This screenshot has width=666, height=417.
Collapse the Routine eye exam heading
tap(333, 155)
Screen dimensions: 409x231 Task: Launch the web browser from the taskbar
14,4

==

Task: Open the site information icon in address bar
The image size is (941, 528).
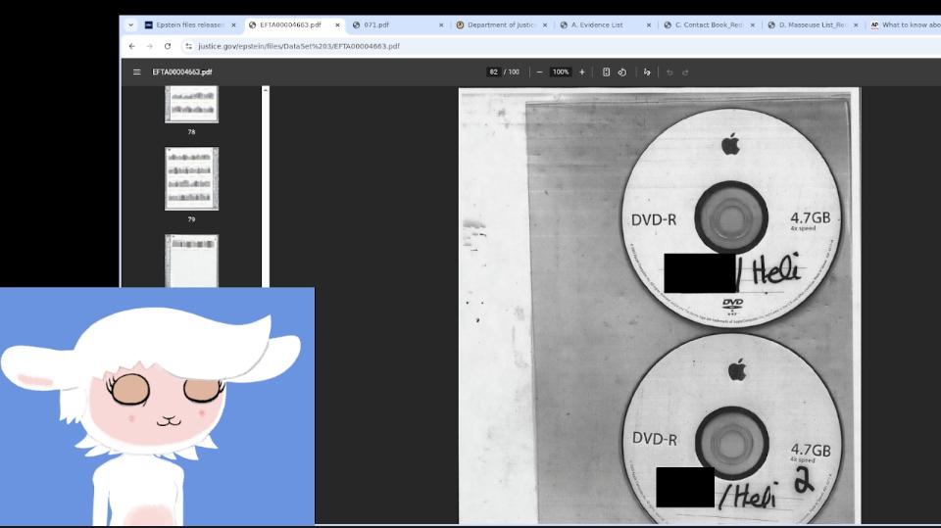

* * *

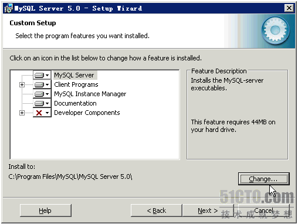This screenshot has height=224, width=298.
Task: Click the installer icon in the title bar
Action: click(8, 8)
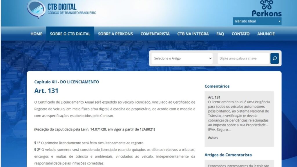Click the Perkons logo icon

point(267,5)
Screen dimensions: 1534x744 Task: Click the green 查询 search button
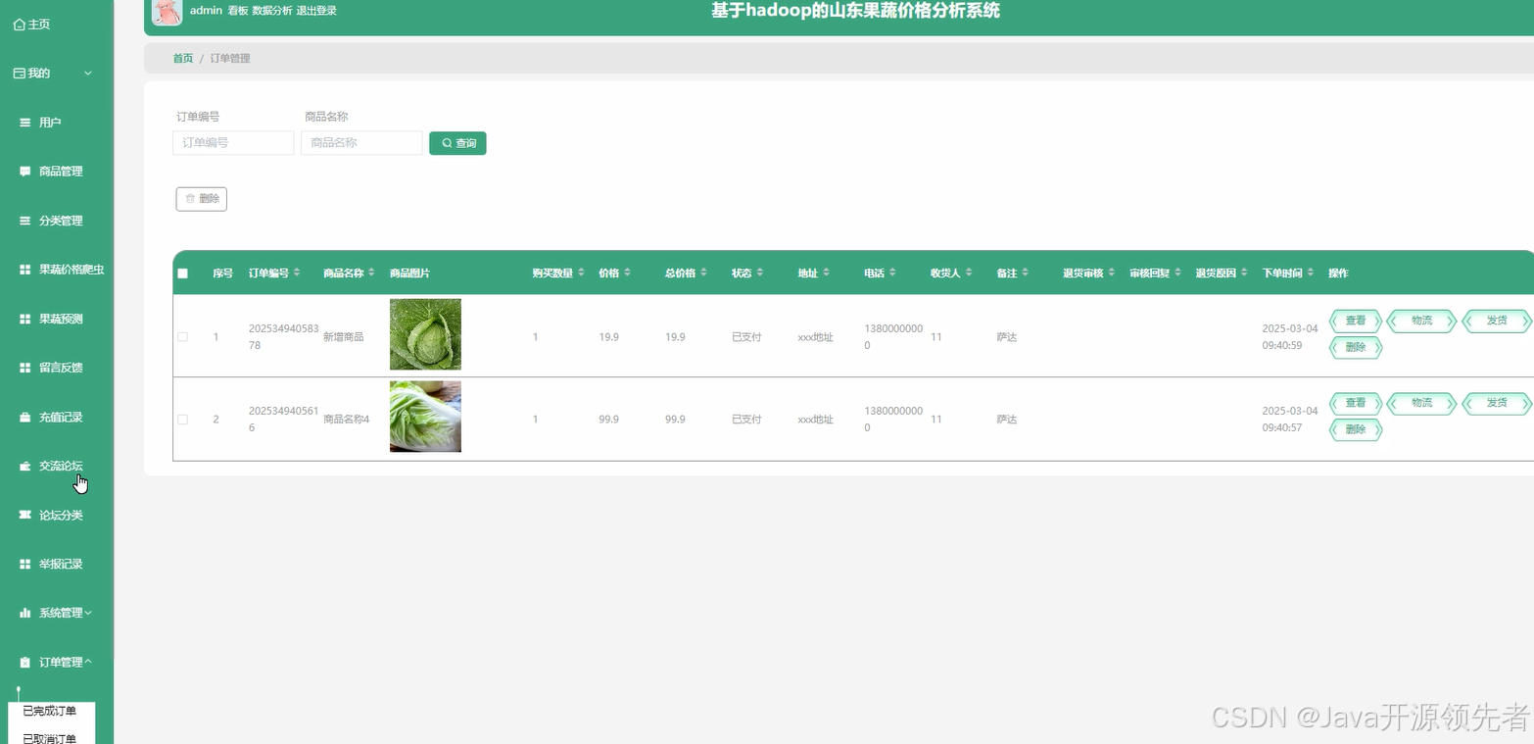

[TASK TO COMPLETE] Could you restate, word for word, the lines above from the one with "Task: Open the" to the one with "The image size is (941, 528).", both included?

[OUTPUT FOR THIS TASK]
Task: Open the site information icon in address bar
The image size is (941, 528).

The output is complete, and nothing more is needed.